Now if they were going to mount a plane to symbolise the significance of the airfield, then why not a KC-97 tanker or even a B-52 bomber? One of those on a plinth here in Stephenville would be exciting, to say the least, and it would certainly be more appropriate.


us air force jet fighter aircraft stephenville newfoundland canada october octobre 2010

Apart from our fighter plane of course, there's very little now to suggest that the Americans were here in such numbers, and you do have to scratch around for some kind of solid evidence.

In fact, the solid evidence is all around you because the effort and expenditure that the Americans put into developing this area was prodigious, to say the least. And things like the golf course that we saw earler, and many other recreational facilities in the town, owe their existence to the American forces.

It is also a little-known fact that Stepehenville had one of the very first coin-operated launderettes in Canada, ahead of many other cities with a much-bigger population.


ernest harmon airforce base stephenville newfoundland canada october octobre 2010

And so from my vantage point out along the coast from where the view over the town is excellent, what can I tell you about the town today?

Firstly, and most importantly, this is where the local nick is. The kind of thing that I need to know on my travels so that my friends (note the plural - I do have two friends) know where to send the food parcels and the cake with the file secreted in it.
Secondly, there is a modern hospital here. That's another thing that I need to know on my travels as well.
It's also the headquarters of the College of the North Atlantic


It's also the location of what became something of a scandal during the late 1950s - the Battle of Long Gull Pond.

One of the military personnel at the base had his eye on a parcel of vacant land not too far out of the town and decided that it would make an excellent site for tourist facilities.
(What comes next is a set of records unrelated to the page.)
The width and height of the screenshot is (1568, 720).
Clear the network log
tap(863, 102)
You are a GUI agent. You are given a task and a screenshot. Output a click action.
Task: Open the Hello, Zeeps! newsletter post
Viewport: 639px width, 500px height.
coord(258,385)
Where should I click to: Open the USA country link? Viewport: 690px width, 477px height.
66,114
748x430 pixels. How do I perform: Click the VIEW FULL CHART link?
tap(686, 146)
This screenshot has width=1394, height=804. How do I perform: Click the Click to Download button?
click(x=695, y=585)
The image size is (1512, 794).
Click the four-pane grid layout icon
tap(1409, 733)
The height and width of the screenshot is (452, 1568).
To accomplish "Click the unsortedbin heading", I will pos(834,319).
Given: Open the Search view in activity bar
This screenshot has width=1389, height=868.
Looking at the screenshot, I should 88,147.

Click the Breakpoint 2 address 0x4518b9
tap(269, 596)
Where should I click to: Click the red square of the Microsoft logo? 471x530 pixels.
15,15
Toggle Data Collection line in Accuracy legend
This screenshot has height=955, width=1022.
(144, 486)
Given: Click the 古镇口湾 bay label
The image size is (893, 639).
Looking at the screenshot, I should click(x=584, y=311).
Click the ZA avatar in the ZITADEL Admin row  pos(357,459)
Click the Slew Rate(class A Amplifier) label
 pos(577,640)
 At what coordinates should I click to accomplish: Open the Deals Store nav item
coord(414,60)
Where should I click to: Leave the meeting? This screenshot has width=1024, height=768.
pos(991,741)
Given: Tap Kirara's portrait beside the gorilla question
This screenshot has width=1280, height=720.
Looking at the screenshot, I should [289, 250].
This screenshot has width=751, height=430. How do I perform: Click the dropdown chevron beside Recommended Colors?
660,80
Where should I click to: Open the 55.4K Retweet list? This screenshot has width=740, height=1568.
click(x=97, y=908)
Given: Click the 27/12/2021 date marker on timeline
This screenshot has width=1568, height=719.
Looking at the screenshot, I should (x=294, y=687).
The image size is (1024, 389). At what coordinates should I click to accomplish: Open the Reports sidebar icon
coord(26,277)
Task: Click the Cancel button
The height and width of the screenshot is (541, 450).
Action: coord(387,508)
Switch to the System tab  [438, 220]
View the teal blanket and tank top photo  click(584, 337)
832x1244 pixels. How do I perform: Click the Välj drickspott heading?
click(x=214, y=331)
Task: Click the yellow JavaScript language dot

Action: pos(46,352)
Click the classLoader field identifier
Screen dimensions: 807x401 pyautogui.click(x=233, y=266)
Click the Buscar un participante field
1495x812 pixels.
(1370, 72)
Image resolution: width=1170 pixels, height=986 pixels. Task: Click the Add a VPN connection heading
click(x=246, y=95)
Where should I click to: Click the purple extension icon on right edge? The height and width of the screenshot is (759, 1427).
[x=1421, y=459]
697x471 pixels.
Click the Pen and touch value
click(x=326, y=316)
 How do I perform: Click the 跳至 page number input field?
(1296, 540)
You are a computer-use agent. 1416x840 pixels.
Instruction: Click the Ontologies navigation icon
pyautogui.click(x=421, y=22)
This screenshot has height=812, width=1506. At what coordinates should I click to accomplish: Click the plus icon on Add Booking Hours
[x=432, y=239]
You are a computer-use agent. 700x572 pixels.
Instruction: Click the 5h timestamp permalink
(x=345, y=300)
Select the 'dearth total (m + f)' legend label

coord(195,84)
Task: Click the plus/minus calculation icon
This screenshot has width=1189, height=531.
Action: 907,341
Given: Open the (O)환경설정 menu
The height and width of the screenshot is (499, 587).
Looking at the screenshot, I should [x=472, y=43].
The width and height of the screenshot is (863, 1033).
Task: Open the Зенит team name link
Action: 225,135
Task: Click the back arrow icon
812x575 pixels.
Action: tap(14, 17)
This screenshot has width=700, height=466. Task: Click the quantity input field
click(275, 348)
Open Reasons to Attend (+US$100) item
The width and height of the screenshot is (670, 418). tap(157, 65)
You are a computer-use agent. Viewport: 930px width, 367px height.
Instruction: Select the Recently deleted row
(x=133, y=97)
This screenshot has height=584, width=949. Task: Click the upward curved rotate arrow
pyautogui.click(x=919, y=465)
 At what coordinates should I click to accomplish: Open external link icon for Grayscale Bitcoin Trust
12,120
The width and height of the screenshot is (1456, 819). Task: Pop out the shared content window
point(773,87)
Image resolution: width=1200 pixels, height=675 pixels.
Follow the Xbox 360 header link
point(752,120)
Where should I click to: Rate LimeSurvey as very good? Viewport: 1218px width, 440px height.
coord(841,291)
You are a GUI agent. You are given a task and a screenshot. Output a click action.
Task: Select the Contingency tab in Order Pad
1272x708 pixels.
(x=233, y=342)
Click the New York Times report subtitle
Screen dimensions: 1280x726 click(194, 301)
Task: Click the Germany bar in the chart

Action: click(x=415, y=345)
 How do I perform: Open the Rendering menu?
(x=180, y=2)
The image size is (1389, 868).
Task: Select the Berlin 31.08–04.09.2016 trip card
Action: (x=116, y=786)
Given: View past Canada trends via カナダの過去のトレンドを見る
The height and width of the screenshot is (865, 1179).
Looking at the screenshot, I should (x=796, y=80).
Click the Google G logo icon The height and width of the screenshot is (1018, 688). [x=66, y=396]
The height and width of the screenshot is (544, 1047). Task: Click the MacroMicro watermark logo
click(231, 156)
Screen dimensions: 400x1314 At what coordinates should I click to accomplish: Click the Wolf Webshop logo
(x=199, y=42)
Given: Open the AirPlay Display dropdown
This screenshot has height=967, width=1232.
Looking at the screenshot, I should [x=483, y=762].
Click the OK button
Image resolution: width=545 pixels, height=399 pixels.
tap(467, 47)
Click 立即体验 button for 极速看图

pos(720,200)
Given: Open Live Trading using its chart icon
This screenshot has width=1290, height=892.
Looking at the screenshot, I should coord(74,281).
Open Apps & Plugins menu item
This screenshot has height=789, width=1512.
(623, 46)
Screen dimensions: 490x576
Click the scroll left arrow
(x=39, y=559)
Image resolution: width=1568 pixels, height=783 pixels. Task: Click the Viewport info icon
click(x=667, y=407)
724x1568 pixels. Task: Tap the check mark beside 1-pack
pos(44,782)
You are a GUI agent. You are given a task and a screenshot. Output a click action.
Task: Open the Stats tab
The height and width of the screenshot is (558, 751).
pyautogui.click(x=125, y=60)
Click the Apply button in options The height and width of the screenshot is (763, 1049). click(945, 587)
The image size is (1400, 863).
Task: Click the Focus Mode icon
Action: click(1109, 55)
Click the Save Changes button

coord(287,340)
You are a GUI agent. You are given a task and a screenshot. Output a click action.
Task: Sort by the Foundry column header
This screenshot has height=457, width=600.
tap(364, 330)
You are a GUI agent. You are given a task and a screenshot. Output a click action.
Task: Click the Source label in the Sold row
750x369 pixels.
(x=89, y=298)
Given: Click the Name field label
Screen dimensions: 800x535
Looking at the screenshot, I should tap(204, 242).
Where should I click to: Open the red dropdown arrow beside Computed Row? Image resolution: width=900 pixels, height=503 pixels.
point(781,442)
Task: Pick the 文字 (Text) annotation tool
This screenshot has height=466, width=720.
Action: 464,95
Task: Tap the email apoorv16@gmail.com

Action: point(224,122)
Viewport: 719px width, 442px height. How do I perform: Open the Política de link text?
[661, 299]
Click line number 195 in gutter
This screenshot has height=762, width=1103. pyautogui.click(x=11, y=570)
On his discharge from the military, he came back to Stephenville, went through all of the negotiations with the owners, and purchased it.

Of course, just like in any isolated rural community (although the Stephenville of the late 1950s would be surprised to hear itself so descibed) the idea of a foreigner coming into the area and planning to make commercial use of a piece of abandoned and unwanted land did not go down too well with the locals, no matter how much money a tourist venue such as that which he was proposing would bring into the area.

Consequently, in what can only be described by a casual observer such as Yours Truly as a "bizarre series of home-town decisions", and anyone who has ever observed referees at Old Trafford when Manure Knighted are playing at home will know exactly what I mean, a whole series of obstructions was put in his way until he was forced out of his property.


The sequel to this decision today is that, would you believe, there has still been no substantial development on this plot, and I for one am not surprised. By now the importance of the area has passed by, the area is in something of an economic depression and no-one living here has that kind of money to invest. And which foreigner will invest any kind of substantial sum of money in the town once he has heard stories such as this?


`little port harmon stephenville newfoundland canada october octobre 2010

I didn't really have time to go for a major exploration of the harbour area - something that I will have to do at another time, I suppose, if they let me back in after what I have just written. But I did set my foot upon it all the same.

This is Little Port Harmon, named after the air base (and not the other way around) and so I imagine that it was part of the harbour facilities for when the air base was operational - for the unloading of fuel and supplies maybe, I really have no idea.


stephenville crossing newfoundland canada october octobre 2010

I took another route back to the Trans-Canada Highway and found myself at the appropriately-named Stephenville Crossing. This is actually the head of St George's Bay and there's a causeway out across it to the other side.

It's quite picturesque here and if it wasn't for the pine trees it would be the nearest thing yet to a one of these holiday villages along the Costa Stella in Belgium and the Netherlands.

Over there in the distance at the foot of the Long Range Mountains is the Trans-Canada Highway and that's where I am heading.